CATHOS, lui donnant les deux mains.
Tiens ! je ne barguigne point, car je sais vivre.
LA RAMÉE
Oh ! il y paraît, malepeste ! il est rare de trouver une honnête fille qui pousse la civilité aussi loin que toi. Tu es une originale, ma Cathos.
CATHOS
Fort peu de Cathos. C'est à présent Lisette.
LA RAMÉE
C'est bien fait : tu es taillée pour la dignité de ce nom-là. Mais j'en reviens à ton cœur… conte-moi un peu ce qui s'y passe.
CATHOS
Je t'aime d'abord par inclination.

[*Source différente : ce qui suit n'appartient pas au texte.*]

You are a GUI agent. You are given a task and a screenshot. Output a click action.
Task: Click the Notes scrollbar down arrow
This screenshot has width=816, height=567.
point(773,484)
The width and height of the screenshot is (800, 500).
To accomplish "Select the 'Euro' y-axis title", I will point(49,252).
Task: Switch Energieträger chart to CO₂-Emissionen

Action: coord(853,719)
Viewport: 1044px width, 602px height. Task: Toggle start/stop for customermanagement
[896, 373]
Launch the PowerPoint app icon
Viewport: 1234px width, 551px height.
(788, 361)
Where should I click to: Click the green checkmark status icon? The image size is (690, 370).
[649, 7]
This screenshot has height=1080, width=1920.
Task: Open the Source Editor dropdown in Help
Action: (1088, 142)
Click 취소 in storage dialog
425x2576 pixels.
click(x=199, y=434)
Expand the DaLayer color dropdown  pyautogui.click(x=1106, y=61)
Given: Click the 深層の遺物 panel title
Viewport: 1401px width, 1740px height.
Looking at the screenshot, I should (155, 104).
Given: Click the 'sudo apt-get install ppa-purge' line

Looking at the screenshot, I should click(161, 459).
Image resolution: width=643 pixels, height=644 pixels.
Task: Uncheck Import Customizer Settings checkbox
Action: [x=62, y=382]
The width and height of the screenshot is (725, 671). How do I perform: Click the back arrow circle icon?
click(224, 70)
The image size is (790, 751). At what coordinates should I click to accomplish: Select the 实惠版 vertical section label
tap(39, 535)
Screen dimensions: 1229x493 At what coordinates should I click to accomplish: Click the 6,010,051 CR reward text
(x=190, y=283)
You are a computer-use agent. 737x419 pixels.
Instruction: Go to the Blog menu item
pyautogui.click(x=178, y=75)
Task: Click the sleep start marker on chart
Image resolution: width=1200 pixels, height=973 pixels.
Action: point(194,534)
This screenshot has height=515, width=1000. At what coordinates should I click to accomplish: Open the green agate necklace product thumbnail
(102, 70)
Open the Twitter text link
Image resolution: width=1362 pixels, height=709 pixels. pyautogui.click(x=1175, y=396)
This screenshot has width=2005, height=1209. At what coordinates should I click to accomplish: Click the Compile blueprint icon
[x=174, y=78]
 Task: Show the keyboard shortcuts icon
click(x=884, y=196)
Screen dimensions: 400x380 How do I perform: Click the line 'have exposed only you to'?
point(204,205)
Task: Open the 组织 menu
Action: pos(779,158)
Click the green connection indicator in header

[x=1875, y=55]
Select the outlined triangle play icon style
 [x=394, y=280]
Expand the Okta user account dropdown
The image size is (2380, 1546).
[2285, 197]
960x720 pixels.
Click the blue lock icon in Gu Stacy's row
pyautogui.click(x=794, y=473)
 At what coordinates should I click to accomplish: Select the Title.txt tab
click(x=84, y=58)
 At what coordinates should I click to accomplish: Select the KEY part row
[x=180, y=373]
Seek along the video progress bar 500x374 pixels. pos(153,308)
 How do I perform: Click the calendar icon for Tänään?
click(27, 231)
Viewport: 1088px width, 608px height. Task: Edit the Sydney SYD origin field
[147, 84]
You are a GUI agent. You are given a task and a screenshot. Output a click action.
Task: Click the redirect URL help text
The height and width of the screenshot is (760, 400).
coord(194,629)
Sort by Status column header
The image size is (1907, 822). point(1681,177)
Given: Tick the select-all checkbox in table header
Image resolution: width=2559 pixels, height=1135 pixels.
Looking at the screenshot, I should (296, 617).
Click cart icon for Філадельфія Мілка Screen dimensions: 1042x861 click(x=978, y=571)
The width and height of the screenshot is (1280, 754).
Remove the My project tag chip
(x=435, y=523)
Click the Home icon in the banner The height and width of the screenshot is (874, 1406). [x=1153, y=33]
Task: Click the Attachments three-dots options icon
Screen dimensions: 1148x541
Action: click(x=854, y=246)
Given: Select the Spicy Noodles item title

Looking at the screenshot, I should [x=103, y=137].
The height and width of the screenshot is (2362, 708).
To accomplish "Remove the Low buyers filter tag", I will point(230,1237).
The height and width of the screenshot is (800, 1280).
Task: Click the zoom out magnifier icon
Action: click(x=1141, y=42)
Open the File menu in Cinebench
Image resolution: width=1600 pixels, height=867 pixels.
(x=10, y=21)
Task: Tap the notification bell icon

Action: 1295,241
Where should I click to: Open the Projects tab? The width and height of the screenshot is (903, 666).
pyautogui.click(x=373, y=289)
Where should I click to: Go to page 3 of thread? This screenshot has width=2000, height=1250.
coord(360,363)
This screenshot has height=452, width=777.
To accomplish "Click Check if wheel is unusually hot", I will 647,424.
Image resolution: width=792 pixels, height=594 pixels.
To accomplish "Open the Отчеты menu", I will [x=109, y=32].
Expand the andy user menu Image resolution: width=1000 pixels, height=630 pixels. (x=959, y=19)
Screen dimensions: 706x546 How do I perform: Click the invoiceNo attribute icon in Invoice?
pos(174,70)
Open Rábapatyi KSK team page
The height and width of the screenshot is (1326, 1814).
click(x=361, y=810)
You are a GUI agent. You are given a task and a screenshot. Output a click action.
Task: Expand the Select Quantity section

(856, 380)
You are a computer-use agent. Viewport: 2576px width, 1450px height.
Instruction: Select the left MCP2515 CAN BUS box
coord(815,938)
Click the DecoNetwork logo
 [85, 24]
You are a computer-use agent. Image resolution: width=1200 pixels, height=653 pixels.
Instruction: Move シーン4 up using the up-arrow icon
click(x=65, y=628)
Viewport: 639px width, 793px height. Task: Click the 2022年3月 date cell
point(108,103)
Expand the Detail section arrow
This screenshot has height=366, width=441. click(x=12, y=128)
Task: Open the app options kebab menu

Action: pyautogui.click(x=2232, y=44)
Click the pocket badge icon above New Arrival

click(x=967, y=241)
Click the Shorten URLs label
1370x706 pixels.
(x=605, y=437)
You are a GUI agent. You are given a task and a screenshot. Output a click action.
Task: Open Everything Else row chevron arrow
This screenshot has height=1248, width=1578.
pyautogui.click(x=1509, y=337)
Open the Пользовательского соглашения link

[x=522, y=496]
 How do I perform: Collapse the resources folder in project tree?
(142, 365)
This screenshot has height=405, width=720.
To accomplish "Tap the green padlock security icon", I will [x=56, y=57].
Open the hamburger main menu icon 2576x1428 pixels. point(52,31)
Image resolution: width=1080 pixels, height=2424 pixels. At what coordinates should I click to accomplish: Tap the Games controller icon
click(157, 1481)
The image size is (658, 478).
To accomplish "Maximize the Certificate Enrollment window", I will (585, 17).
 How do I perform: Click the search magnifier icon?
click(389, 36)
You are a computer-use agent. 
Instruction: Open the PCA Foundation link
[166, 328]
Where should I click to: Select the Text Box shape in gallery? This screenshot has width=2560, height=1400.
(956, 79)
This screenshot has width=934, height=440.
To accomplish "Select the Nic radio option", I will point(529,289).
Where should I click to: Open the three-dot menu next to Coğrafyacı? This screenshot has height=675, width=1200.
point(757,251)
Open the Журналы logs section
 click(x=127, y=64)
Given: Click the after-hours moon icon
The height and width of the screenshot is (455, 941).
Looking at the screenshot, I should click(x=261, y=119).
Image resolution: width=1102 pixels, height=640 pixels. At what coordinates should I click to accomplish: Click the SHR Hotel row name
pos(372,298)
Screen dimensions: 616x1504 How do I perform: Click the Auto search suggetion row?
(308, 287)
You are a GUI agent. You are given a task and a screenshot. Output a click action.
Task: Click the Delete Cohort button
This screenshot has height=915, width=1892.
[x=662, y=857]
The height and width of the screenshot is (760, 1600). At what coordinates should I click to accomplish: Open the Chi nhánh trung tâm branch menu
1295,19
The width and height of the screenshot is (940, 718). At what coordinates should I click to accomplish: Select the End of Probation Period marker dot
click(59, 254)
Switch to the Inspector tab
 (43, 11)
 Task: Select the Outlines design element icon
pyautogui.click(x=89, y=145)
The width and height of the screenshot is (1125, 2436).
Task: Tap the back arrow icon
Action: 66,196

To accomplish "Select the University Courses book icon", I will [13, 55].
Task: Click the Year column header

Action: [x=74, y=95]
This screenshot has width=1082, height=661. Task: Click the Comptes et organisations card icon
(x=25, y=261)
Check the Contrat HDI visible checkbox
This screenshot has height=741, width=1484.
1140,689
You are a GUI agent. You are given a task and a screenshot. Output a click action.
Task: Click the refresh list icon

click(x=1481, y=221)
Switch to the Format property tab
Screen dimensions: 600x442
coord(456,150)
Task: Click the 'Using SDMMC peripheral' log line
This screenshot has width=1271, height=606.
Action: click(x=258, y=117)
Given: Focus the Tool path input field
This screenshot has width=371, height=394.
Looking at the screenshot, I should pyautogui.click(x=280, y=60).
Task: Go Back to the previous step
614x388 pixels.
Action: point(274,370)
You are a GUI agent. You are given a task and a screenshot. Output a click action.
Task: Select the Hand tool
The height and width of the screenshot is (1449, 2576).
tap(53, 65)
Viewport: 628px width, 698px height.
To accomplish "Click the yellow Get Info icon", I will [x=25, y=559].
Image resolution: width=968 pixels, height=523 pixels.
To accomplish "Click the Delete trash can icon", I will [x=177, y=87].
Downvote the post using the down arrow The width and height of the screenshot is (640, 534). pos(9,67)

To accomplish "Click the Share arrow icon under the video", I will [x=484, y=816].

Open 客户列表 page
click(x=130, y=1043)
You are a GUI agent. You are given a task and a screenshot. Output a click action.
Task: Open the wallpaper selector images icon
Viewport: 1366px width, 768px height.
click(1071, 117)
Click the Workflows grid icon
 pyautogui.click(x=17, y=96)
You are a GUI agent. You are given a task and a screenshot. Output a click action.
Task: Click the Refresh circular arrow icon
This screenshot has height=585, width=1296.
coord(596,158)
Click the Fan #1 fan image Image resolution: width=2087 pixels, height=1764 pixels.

Cela est bon, cela ?
LA RAMÉE
Délicieux.
CATHOS
Et puis par belles manières.
LA RAMÉE
Tu me remues, tu m'attendris. (Et puis à part.) Quel dommage d'être un fourbe avec elle !
CATHOS
Écoute : je prétends que mon amour soit connu d'un chacun. N'en fais pas un secret, au moins : ne me joue point ce tour-là.
LA RAMÉE
Non, ma brebis, je te ferai afficher.
CATHOS
Ai-je bien des rivales ?
LA RAMÉE
On ne saurait les compter ; Paris en fourmille.
CATHOS
Montrez-m'en quelqu'une, afin que je la méprise poliment, ou bien que je la décoiffe.
LA RAMÉE
Va, ma petite cervelle, tu en verras tant que tu voudras. Hélas ! il ne tient qu'à moi de les ruiner toutes.
CATHOS
Oh ! merci de ma vie ! c'est moi qui veux être ruinée toute seule, en attendant restitution.
LA RAMÉE
Ma poule, je t'accorde la préférence. Quant à la restitution, je te la garantis sur mon honneur.
CATHOS
Son honneur !… voilà le notaire. As-tu fini avec ton cabaretier ?
LA RAMÉE
Pas encore, parce qu'il y a une certaine Marton plus opiniâtre qu'un démon, qui veut à toute force que j'accepte sa monnaie pour payer le vin que j'ai bu.
CATHOS
Elle est bien osée. (Elle tire une bague de son doigt.) Allons, prends cette bague qui m'a coûté trente bons francs.
LA RAMÉE, la prenant.
Ta bague à mon cabaretier ? le coquin n'a pas, à ses deux pattes, un seul doigt qui ne soit plus gros que ta main.